Pro-wrestling-style politics, but with a glaring flaw
Trump allies’ accusations of drug use and earpieces in the runup to Tuesday’s debate have proven to be part of a series of endless distractions — Biden won’t even debate! Demand drug tests! Check for hidden earpieces! Yell about how one candidate may have gotten the questions ahead of time (which is untrue)! — intended to heighten the tension and drama.
This isn’t new for Trump. In 2016, he demanded Hillary Clinton be drug-tested before the last debate as part of an all-out assault on her health because “at the beginning of her last debate, she was all pumped up at the beginning, and at the end it was like, huff, take me down. She could barely reach her car.”
These are tactics straight from pro wrestling, where it’s common to summon up distractions to heighten the tension before a match. They remain markedly effective, seeping from conspiracy theory-focused corners of the internet (from QAnon adherents to Facebook pages for conservatives) to mainstream outlets that do their best to debunk them but, by doing so, also give them more attention (a technique known as “trading up the chain”).

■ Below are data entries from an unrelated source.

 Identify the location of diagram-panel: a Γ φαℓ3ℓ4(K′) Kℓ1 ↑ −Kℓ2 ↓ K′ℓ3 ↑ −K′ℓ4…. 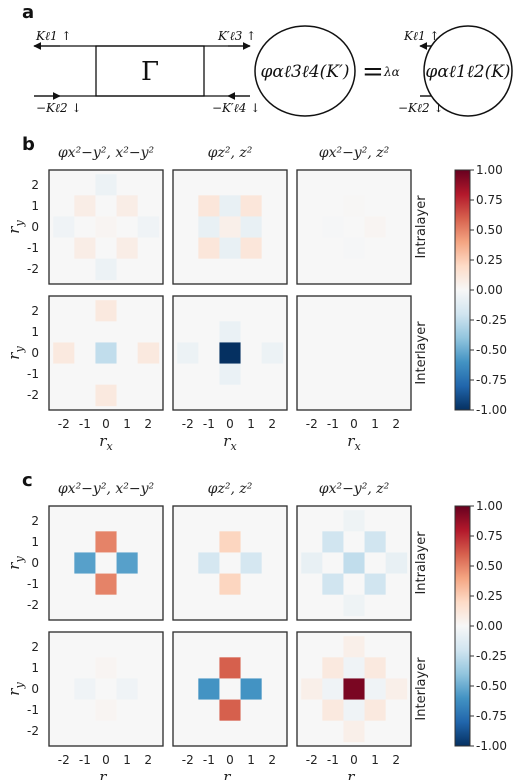
(268, 60).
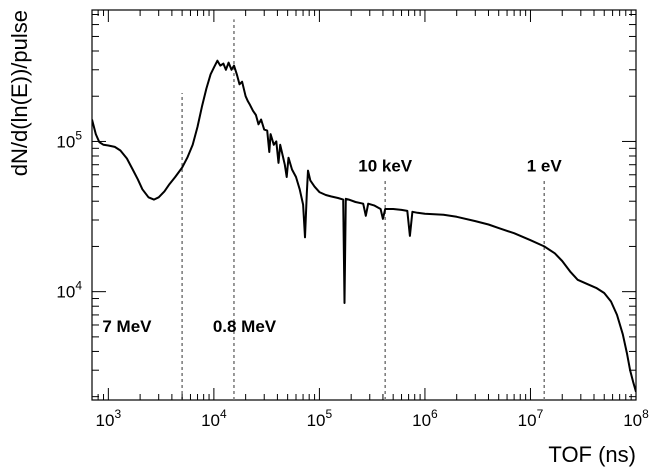  Describe the element at coordinates (20, 93) in the screenshot. I see `y-axis-title: dN/d(ln(E))/pulse` at that location.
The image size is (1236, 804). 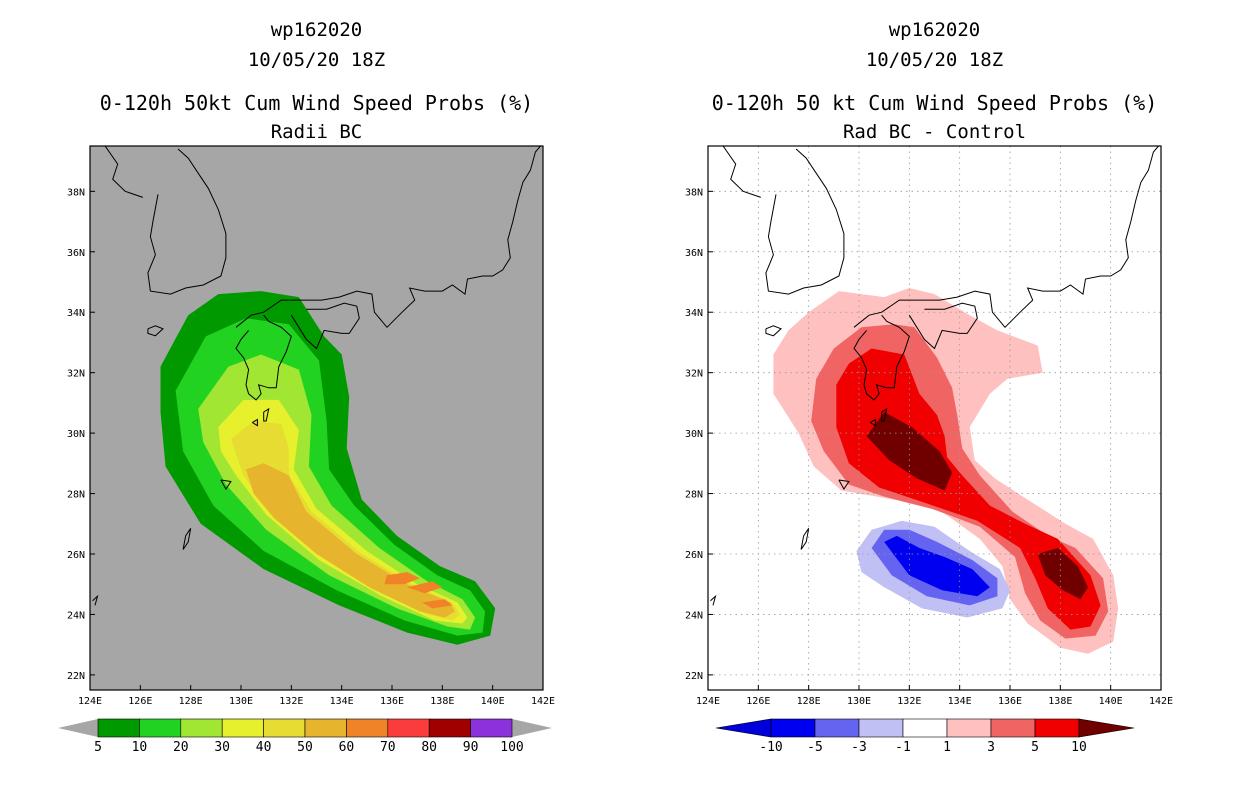 What do you see at coordinates (934, 132) in the screenshot?
I see `chart-title-line-4: Rad BC - Control` at bounding box center [934, 132].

The challenge for Trump and his campaign, though, isn’t successfully spreading rumors. It’s that based on Trump’s rhetoric, Biden will be a success if he simply shows up and seems fully lucid.
This was a problem that Trump campaign manager Bill Stepien and Trump campaign communications director Tim Murtaugh seemed to note a few weeks ago when the two began publicly praising Biden’s debate skills. (Murtaugh previously argued that Biden had declined cognitively.)

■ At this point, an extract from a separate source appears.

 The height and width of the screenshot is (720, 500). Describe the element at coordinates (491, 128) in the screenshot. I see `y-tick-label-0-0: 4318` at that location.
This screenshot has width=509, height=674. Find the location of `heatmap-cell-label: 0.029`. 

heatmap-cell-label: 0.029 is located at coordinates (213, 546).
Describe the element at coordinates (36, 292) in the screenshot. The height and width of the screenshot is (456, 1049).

As HotAir.com’s Allahpundit wrote earlier this month, the GOP had spent months “inexplicably lowering [the bar for Biden] until it rested flat on the ground” until Stepien stepped in:
Until recently the Trump campaign’s line on Sleepy Joe was that he was in late-stage mental decline and would probably duck the debates altogether to avoid revealing that to the world. We’re now 18 days away and someone, probably Stepien, finally figured out that reducing expectations for Biden to the point that he only need speak in complete sentences to prove he’s fit for office was a bad idea.
Former White House press secretary Sean Spicer told Politico, “This idea of Biden not knowing how to debate is ridiculous. The more that expectations are lowered for him the worse.”
It’s more typical for a candidate or a campaign to play up the debating skills of their opponent, rather than argue in ads, as the Trump campaign did, that the opposition has lost their touch.
Trump doesn’t seem to be preparing for a debate victory, but instead readying himself and his allies to explain a humiliating loss in the style of a college football coach. Biden won’t have really won, they’ll argue — he’ll have had help.
But the real problem with this entire discussion is that it’s not just a distraction for the candidates; it’s also a distraction from the issues that Americans are most concerned about — the coronavirus pandemic and the resulting economic tumult.
Earlier Tuesday, Disney announced 28,000 layoffs. Those are 28,000 workers who have just lost their jobs, while future stimulus payments remain largely hypothetical.
So, sure, Trump’s “Biden is senile and using performance-enhancing substances” rhetoric is problematic because it’s both false and harmful to perceptions of his own debate performance. But it’s also problematic because it focuses on a very online atmosphere and elides the real problems Americans are facing — problems that, you might recall, he declared he alone could fix.